Paper Info Reviews Meta-Review Author Feedback Post-rebuttal Meta-Reviews

Authors

Yukun Ding, Dewen Zeng, Mingqi Li, Hongwen Fei, Haiyun Yuan, Meiping Huang, Jian Zhuang, Yiyu Shi

Abstract

One of the foremost challenges of using Deep Neural Network-based methods for a fully automated segmentation in clinics is the lack of performance guarantee. In the foreseeable future, a feasible and promising way is that radiologists sign off the machine’s segmentation results and make corrections if needed. As a result, the human effort for image segmentation that we try to minimize will be dominated by segmentation correction. While such effort can be reduced by the advance of segmentation models, for ultrasound a novel direction can be explored: optimizing the data acquisition. We observe a substantial variation of segmentation quality among repetitive scans of the same subject even if they all have high visual quality. Based on this observation, we propose a framework to help sonographers obtain ultrasound videos that not only meet the existing quality standard but also result in better segmentation results. The promising result demonstrates the feasibility of optimizing the data acquisition for efficient human-machine collaboration.

Link to paper

DOI: https://doi.org/10.1007/978-3-030-87193-2_44

SharedIt: https://rdcu.be/cyhMm

Link to the code repository

N/A

Link to the dataset(s)

https://github.com/dewenzeng/effort_prediction_mce

Reviews

Review #1

Please describe the contribution of the paper

The paper proposes a correction effort prediction model that can enable the data acquisition process to be exploited; improved input data to a segmentation model can result in better segmentation and thereby lower manual correction effort.
Please list the main strengths of the paper; you should write about a novel formulation, an original way to use data, demonstration of clinical feasibility, a novel application, a particularly strong evaluation, or anything else that is a strong aspect of this work. Please provide details, for instance, if a method is novel, explain what aspect is novel and why this is interesting.
1. The paper does a good job at describing the key motivation behind improving the data acquisition process, so that the correction effort of a radiologist to correct segmentations is reduced.
2. The paper describes the integration of the correction effort prediction model within the sonographer’s workflow.
3. Through experiments, the authors validate their cost analysis and show that the failure rate (% of frames needing segmentation correction) was reduced from 10.3% to 5.5%, while the number of re-scans needed only increased to about 1.4 (in the binary classification setting).
4. The authors also describe the time savings achieved by the effort prediction model: each rescan takes 14s, with the low-effort and high-effort correction being 19s and 45s respectively (binary classification setting).
Please list the main weaknesses of the paper.

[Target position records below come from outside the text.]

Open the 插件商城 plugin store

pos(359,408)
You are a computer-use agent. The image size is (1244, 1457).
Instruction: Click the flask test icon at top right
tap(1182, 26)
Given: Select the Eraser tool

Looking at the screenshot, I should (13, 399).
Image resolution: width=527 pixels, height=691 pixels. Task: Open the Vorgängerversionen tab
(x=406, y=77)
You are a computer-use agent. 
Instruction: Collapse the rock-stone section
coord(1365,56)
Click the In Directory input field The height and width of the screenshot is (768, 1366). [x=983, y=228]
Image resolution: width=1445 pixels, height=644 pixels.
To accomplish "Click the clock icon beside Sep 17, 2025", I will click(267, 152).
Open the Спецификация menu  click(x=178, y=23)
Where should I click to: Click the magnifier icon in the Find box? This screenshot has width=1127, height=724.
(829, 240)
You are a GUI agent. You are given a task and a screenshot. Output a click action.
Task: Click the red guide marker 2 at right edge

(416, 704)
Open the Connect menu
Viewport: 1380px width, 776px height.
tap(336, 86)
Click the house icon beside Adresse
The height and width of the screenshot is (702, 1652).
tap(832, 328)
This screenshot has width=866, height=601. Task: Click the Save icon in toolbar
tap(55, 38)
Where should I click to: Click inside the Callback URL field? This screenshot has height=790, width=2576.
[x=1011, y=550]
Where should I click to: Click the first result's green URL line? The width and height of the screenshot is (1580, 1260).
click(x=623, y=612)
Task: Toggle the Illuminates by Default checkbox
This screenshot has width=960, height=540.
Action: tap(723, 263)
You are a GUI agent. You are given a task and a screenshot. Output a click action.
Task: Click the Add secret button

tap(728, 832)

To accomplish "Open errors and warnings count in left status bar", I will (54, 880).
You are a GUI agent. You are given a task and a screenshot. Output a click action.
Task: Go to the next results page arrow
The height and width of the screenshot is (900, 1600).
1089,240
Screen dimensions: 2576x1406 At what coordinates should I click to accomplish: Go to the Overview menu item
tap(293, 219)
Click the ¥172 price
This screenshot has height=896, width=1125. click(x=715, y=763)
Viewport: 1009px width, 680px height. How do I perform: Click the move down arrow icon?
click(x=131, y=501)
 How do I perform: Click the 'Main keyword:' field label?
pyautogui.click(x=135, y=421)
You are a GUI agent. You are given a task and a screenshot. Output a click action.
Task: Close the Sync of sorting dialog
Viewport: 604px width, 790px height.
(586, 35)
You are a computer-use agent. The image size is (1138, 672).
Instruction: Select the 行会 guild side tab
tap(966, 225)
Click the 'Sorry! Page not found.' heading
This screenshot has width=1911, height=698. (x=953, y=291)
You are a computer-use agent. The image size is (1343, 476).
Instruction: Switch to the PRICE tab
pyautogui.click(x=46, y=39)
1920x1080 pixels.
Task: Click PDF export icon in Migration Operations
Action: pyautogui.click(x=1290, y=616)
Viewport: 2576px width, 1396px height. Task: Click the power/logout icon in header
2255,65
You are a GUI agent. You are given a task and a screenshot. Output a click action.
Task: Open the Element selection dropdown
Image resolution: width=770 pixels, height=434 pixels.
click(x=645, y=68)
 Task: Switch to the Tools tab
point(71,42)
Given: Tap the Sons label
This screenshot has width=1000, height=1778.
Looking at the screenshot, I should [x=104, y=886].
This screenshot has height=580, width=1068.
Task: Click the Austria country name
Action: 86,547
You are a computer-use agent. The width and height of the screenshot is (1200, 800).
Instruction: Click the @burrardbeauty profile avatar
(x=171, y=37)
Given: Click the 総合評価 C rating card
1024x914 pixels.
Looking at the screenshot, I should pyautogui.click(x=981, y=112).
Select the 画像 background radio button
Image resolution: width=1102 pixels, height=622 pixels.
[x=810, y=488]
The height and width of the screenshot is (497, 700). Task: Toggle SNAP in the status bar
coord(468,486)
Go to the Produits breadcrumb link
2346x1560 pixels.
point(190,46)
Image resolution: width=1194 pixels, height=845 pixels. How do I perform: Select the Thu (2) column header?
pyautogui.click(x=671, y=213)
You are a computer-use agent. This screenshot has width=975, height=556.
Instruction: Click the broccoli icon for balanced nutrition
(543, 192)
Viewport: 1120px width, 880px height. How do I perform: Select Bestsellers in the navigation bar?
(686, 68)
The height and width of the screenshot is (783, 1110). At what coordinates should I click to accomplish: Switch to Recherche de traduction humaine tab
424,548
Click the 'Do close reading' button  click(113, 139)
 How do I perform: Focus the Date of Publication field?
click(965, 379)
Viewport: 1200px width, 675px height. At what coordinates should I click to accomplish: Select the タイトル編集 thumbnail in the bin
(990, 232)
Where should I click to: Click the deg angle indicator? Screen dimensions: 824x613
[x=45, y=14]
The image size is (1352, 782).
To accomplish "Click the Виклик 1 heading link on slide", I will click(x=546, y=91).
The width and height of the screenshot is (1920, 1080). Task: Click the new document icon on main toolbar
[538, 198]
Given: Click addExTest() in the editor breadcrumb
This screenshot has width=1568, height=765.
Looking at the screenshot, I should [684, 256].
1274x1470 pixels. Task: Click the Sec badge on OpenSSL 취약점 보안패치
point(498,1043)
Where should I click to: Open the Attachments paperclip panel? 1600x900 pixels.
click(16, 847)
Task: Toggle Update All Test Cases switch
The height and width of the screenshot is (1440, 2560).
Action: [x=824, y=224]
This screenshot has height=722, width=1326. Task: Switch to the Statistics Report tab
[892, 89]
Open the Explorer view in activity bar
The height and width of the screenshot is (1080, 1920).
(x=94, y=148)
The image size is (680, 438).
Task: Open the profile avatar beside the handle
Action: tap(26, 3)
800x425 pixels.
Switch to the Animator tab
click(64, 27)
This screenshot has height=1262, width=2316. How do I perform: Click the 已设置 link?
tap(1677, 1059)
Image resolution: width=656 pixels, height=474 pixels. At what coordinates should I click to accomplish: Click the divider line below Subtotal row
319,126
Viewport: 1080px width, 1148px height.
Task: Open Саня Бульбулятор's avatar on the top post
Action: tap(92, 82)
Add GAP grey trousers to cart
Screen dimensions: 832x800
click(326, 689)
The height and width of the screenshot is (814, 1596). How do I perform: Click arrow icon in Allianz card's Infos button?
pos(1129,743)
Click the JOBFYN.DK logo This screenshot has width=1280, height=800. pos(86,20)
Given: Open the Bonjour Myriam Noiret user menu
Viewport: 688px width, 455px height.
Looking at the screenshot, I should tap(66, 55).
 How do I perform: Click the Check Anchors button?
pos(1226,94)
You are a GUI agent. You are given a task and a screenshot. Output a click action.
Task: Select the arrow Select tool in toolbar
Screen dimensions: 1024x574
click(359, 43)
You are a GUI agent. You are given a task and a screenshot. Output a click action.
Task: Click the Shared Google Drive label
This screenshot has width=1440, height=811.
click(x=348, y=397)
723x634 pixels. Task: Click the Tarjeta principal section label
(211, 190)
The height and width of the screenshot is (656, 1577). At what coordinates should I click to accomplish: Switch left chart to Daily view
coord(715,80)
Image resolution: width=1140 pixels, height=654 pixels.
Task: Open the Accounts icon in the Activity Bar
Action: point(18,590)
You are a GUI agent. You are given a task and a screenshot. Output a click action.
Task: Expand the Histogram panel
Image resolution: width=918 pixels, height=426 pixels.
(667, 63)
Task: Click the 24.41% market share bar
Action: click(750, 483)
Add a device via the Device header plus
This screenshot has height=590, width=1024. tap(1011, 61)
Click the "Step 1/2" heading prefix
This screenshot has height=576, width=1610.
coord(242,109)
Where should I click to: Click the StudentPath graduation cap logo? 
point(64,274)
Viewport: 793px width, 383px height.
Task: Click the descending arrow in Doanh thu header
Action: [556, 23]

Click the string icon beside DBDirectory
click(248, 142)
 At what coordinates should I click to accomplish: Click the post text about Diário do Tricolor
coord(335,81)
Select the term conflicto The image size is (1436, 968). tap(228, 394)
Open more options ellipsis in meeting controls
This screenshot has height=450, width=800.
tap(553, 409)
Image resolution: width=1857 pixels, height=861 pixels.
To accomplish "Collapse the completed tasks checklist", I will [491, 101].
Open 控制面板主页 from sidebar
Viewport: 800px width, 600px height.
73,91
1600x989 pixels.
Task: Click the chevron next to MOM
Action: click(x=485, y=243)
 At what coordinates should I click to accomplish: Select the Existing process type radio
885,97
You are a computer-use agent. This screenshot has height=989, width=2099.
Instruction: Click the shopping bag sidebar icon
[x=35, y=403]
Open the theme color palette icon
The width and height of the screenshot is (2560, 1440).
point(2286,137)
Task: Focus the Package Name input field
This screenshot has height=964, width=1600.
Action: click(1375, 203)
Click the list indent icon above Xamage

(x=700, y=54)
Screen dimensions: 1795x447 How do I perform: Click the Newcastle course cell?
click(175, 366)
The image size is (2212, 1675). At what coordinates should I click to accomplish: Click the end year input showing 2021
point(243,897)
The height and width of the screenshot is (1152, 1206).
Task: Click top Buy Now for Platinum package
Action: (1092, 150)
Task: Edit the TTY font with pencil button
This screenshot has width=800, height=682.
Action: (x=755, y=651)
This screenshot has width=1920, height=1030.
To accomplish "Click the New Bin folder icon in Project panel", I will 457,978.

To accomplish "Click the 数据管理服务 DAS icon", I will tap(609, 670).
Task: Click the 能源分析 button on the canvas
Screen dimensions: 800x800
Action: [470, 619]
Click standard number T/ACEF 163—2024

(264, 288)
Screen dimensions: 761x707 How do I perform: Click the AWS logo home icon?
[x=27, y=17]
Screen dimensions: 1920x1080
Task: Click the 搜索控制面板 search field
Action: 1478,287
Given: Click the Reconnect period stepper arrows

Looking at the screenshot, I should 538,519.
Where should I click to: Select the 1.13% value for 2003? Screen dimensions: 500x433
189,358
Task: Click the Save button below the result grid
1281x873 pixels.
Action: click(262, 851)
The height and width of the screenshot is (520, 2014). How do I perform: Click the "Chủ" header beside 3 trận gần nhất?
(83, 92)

Please provide details, for instance, if you think a method is not novel, explain why and provide a reference to prior work.
1. Perhaps the only weakness is the lack of information related to the predicted effort required by an inexperienced sonographer/trainee. This would have been nice to see, so that an upper bound on the re-scan time.
Please rate the clarity and organization of this paper

Excellent
Please comment on the reproducibility of the paper. Note, that authors have filled out a reproducibility checklist upon submission. Please be aware that authors are not required to meet all criteria on the checklist - for instance, providing code and data is a plus, but not a requirement for acceptance

The methodology in the paper can be reproduced since it is a simulated experiment, however this can only be done upon the release of the source code.
Please provide detailed and constructive comments for the authors. Please also refer to our Reviewer’s guide on what makes a good review: https://miccai2021.org/en/REVIEWER-GUIDELINES.html
1. It would have been nice to see the rationale for the choice of ResNet-18 as opposed to other networks. Additionally, it would also have been nice to see different effort prediction models being compared against each other. Perhaps this might be relegated to future work.
2. While the concept of “time saved” through the absence of re-scans and reduction in correction effort is certainly appealing in the radiology value chain, it may be specific to the segmentation (individual) task alone within the workflow. That is, it may not necessarily result in the “time savings” in downstream tasks such as report generation, primary care physician (referrer) communication, patient engagement etc. This is just an observation based on the benefits derived from the utility of the proposed approach.
Please state your overall opinion of the paper

strong accept (9)
Please justify your recommendation. What were the major factors that led you to your overall score for this paper?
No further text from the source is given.